Tom Renz affirme également que ‘L’ARNm n’a pas de « break »’ et qu’il pourrait continuer à exister dans notre organisme pour toujours. D’une manière générale, l’ARN est une molécule fragile qui se dégrade rapidement dans l’organisme. Préalablement à l’autorisation de mise sur le marché du vaccin, Arcturus a fourni un rapport contenant notamment des données de pharmacocinétique à l’Agence japonaise des produits pharmaceutiques et des instruments médicaux (PMDA). Elles montrent que chez l’animal, dans une étude comparant le devenir de l’ARN auto-amplifiant et de l’ARN classique, la concentration des deux formes dans l’organisme devient extrêmement faible de 15 jours à un mois après l’injection. PMDA conclut qu’il est “improbable” que l’ARN auto-amplifiant subsiste dans l’organisme beaucoup plus longtemps qu’un ARN classique.

Conclusion

Un vaccin à ARNm auto-amplifié ne se reproduit pas intégralement dans l’organisme. Seule la partie qui code pour la protéine du virus dont on veut s’immuniser est reproduite. Un virus ne peut donc pas se reformer dans l’organisme et se propager à d’autres individus. 

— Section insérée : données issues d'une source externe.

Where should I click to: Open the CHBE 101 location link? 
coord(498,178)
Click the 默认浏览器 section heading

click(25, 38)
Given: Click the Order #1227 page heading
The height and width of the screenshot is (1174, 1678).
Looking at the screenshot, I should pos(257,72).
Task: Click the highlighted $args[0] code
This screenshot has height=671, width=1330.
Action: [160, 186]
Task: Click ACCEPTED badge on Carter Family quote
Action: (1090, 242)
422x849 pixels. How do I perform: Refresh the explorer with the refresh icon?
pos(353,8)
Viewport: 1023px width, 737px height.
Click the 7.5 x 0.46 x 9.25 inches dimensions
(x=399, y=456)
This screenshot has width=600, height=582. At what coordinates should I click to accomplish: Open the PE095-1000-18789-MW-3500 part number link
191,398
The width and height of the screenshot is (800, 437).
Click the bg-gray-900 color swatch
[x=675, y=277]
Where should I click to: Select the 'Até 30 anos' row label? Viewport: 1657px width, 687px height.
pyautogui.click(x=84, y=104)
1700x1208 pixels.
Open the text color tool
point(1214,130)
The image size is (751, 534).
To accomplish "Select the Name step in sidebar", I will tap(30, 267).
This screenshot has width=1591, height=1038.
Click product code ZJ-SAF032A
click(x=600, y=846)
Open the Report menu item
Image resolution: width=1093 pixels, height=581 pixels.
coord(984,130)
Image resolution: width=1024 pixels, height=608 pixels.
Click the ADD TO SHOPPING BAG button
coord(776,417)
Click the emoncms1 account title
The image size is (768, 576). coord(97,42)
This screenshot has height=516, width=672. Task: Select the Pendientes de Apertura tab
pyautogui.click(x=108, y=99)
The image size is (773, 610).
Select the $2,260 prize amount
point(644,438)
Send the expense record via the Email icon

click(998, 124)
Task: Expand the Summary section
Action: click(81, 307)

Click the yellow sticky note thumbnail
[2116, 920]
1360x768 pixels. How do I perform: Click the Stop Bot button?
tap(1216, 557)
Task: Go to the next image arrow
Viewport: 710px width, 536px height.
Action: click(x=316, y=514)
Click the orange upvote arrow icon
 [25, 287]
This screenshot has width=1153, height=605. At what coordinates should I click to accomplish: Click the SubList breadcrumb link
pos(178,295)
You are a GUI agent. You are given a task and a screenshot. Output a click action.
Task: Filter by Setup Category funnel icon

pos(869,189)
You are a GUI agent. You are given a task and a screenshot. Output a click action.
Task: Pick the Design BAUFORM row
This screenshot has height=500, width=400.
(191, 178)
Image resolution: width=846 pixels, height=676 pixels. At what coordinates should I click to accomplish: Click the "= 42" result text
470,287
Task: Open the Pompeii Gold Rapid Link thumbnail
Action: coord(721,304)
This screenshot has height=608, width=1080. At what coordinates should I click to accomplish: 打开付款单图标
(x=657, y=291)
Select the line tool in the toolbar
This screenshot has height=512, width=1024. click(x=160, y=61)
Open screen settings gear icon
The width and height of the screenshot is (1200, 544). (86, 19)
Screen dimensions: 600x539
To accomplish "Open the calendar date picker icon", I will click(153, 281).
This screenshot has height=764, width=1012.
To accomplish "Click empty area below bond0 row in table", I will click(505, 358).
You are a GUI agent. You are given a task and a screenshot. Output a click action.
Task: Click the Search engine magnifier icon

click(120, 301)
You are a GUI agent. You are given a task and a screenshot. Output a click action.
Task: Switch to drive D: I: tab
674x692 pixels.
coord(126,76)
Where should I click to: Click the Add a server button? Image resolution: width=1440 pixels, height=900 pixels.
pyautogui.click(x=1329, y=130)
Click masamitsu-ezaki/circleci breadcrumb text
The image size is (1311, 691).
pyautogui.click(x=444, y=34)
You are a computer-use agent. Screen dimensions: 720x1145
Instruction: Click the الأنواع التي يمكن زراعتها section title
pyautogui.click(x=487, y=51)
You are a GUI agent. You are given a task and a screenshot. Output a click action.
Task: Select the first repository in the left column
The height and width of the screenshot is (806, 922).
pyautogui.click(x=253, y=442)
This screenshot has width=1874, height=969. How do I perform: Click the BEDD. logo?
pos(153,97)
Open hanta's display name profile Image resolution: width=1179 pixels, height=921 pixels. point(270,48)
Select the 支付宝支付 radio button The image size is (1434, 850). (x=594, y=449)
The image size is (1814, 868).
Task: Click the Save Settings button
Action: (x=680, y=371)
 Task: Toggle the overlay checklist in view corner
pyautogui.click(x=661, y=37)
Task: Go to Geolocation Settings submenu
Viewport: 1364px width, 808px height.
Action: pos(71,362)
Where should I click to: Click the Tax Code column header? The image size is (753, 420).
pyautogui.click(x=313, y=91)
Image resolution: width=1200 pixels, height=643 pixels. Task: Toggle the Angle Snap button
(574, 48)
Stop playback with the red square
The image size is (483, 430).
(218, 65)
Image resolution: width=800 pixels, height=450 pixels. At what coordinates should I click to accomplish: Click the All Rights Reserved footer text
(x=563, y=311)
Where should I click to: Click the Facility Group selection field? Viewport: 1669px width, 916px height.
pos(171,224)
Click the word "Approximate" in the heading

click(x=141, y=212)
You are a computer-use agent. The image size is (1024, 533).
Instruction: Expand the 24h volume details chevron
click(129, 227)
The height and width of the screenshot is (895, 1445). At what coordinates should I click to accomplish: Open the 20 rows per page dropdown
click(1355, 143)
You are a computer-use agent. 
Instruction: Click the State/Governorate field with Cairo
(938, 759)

La recombinaison de l’ARNm du vaccin avec des virus circulants est possible théoriquement et observée in vitro dans certaines conditions, mais pas in vivo.

Quant à l’ARNm produit par le vaccin, sa persistance dans l’organisme est  improbable. Sa transmission entre individus est écartée. 

L’affirmation de Christine Cotton et Tom Renz concernant le fait que le vaccin ARCT-154 a été conçu pour se propager à d’autres individus est donc sans fondement.